- **TASK OBJECTIVE**
Go through the data and copy each line where the string "Open" appears.
==== ENTRIES SHOWN ====
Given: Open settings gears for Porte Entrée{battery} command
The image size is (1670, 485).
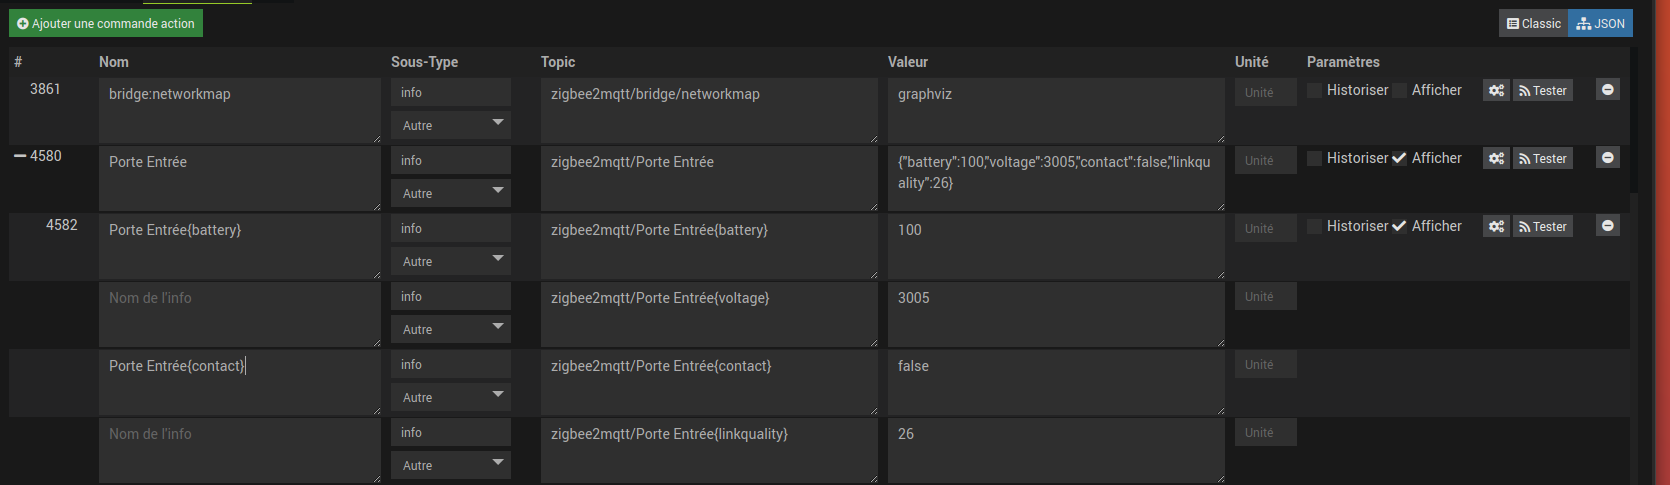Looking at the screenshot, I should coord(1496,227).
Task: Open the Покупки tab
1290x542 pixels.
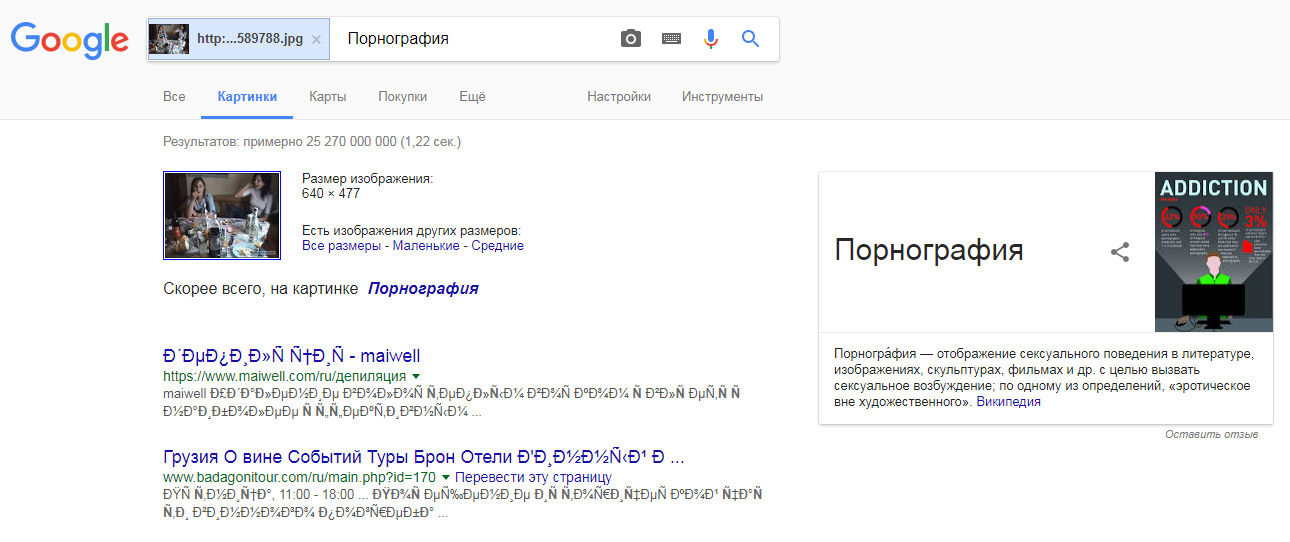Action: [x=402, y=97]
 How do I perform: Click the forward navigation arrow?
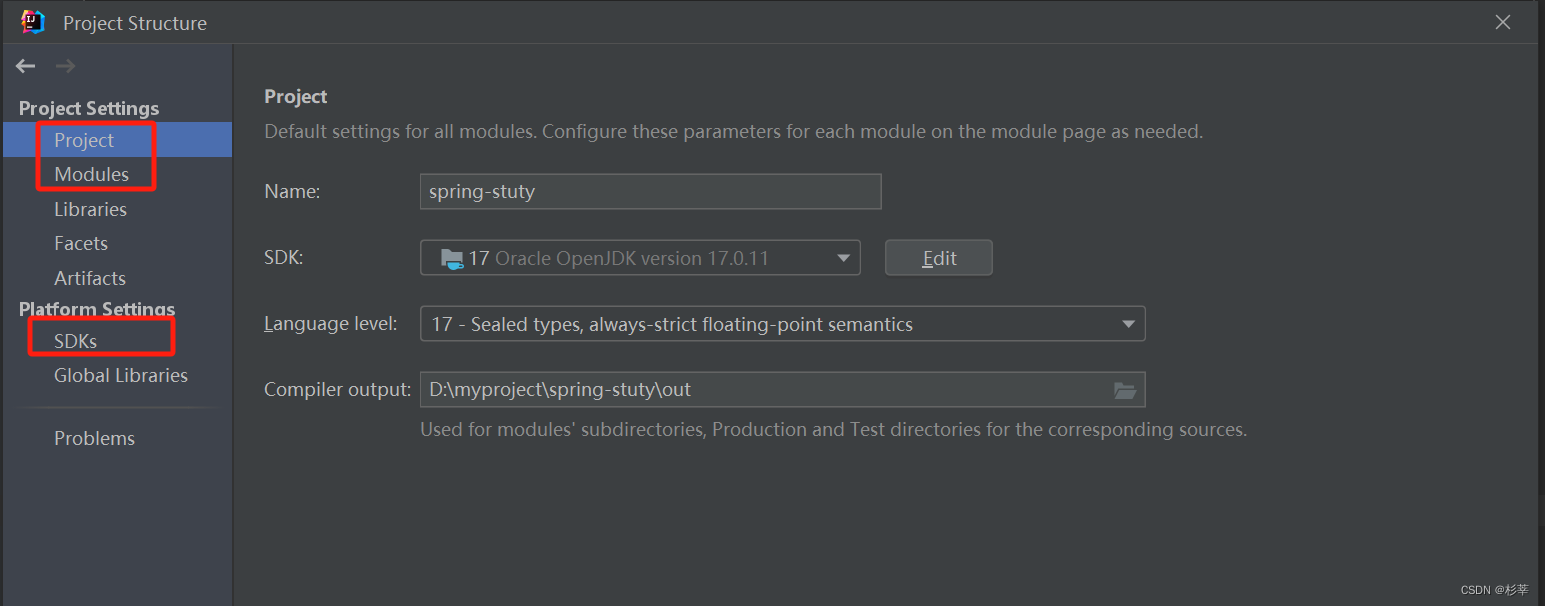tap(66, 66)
====
==== ENTRIES SHOWN ====
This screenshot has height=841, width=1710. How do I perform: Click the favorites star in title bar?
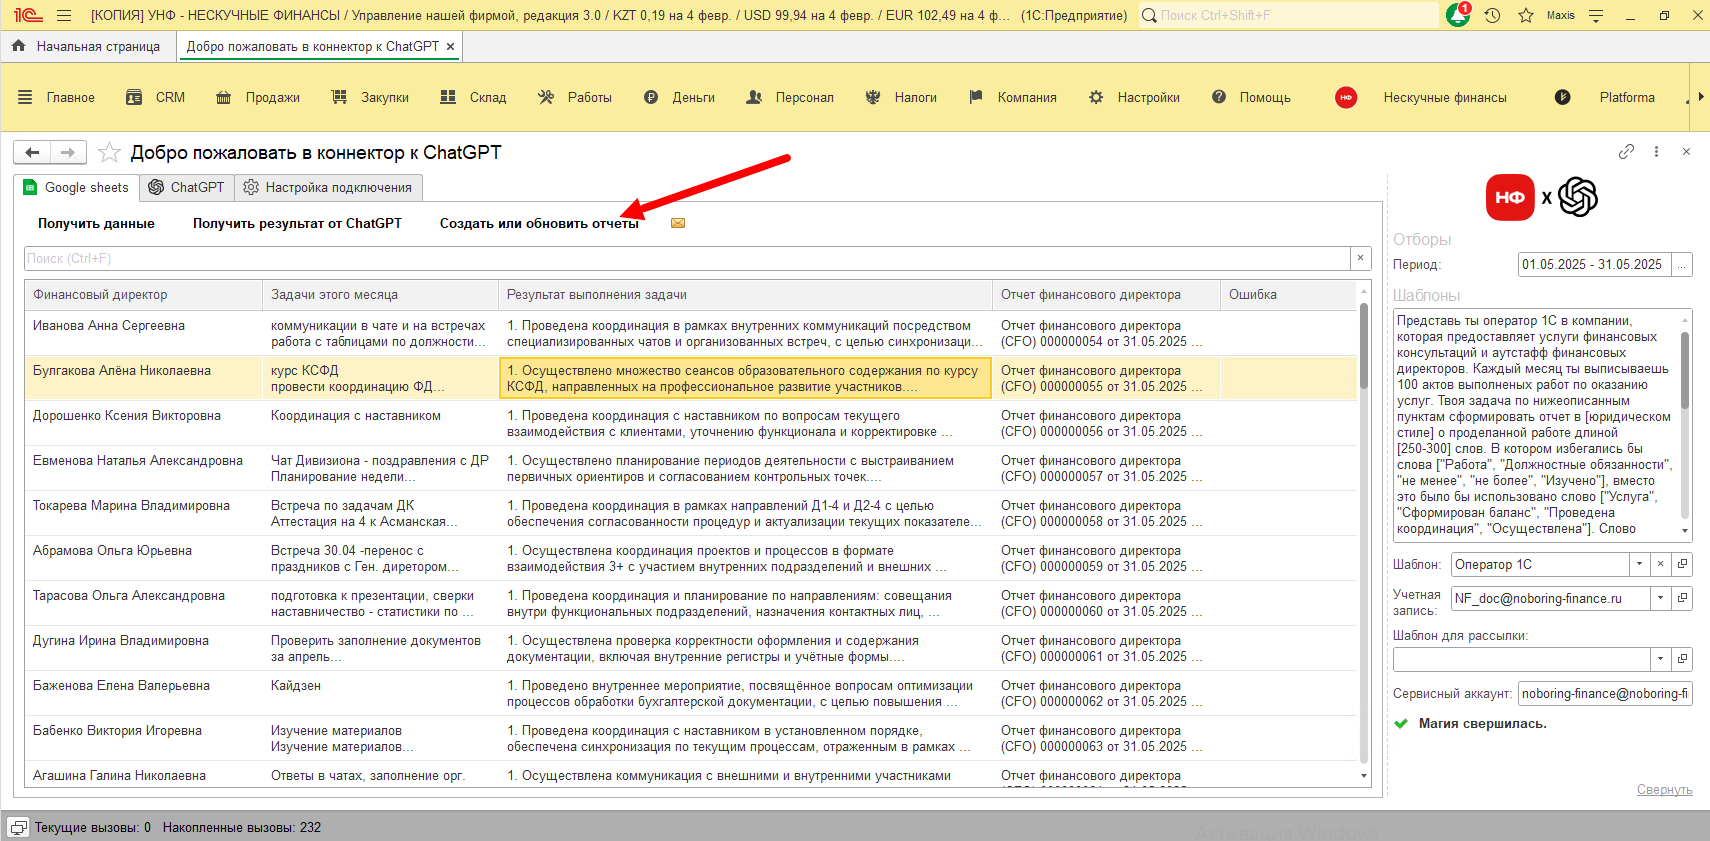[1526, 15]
====
- **RESPONSE TO THIS TASK**
Given: Open settings gears for Porte Entrée{battery} command
Task: Open the Покупки tab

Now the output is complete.